With summer now in the air many people are looking forward to holidays abroad. For a large number of those heading to France, Spain, Portugal or indeed Florida, a second home will seem an attractive idea.
Over the past few years second homes abroad have become increasingly popular with both families looking for a place by the sea with guaranteed sunshine and for older couples who want to escape the Irish winter.
But what is the best way to fund these homes? Many selling agents offer their own finance deals but is it better to go with a local lender or stick with your bank or building society.
Many people opt to go with the lender in the place where they are buying the home. This means they can use the property as security whereas many lenders here would look for security on property in the Republic. After all, it would be very difficult for an Irish lender to attempt to repossess a home in Portugal and very expensive.
If buying outside the euro zone in say Britain or the US, borrowing abroad also reduces currency fluctuations. This is particularly useful if you are planning to rent the property as that rental income will undoubtedly be in the local currency.
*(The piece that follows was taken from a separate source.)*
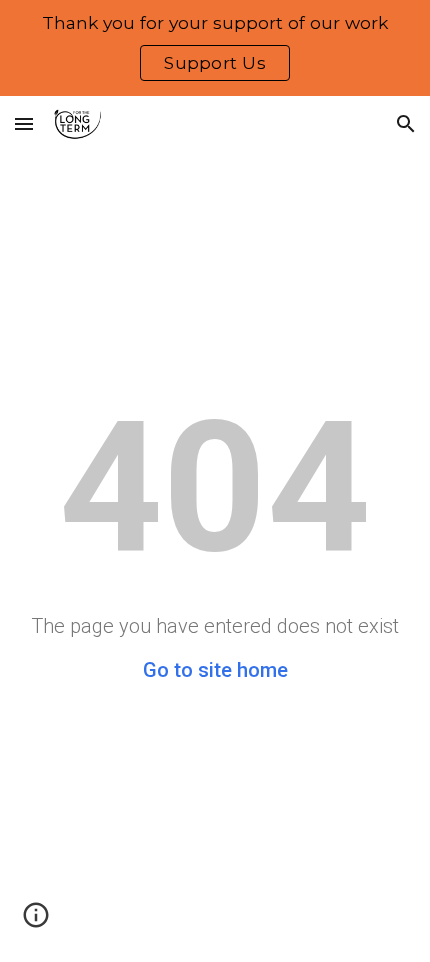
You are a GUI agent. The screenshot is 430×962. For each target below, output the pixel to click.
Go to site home (215, 670)
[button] (24, 123)
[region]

But there are also problems. Generally Spanish or Portuguese banks look for far larger deposits than Irish banks. Mortgages of 50 per cent are a fairly common upper limit. In the US the maximum is 80 per cent for a non-national while in Spain the maximum is around 70 per cent.
It is also important not to forget the extra legal and other additional costs. Conveyancing costs and taxes come to about 10 per cent of the purchase price in Spain and France. Running costs, one of the major concerns of people buying abroad, average about £2,000 (#2,539) a year for a £100,000 (#126,973) apartment, including insurance, refuse collection and electricity.
Most mortgage rates across the euro zone ought to be broadly similar. Interest rates in the UK are higher than in the euro zone. But over the past few weeks rates in the US have dropped to just below euro levels.
There are many people in their late thirties who may have owned their own home for over 10 years and there is now a substantial amount of equity built up. They may now have a home worth £500,000 (#634,869) but only have a mortgage of £50,000 (#63,486). Borrowing an additional £150,000 (#190,460) and raising the mortgage to £200,000 (#253,947) is not seen as a problem.
THE situation is slightly different for people who already have a number of properties. In these cases, lenders will often allow 100 per cent loans on the back of a number of homes.
Both of the main banks say they do some lending in this area but generally only to established customers.
Apart from this, purchasers should also remember they are dealing with a very different market. Property has never suffered a serious crash here, but that is not true for other countries. Spain, for example, has had crashes in which homes more than halved in value.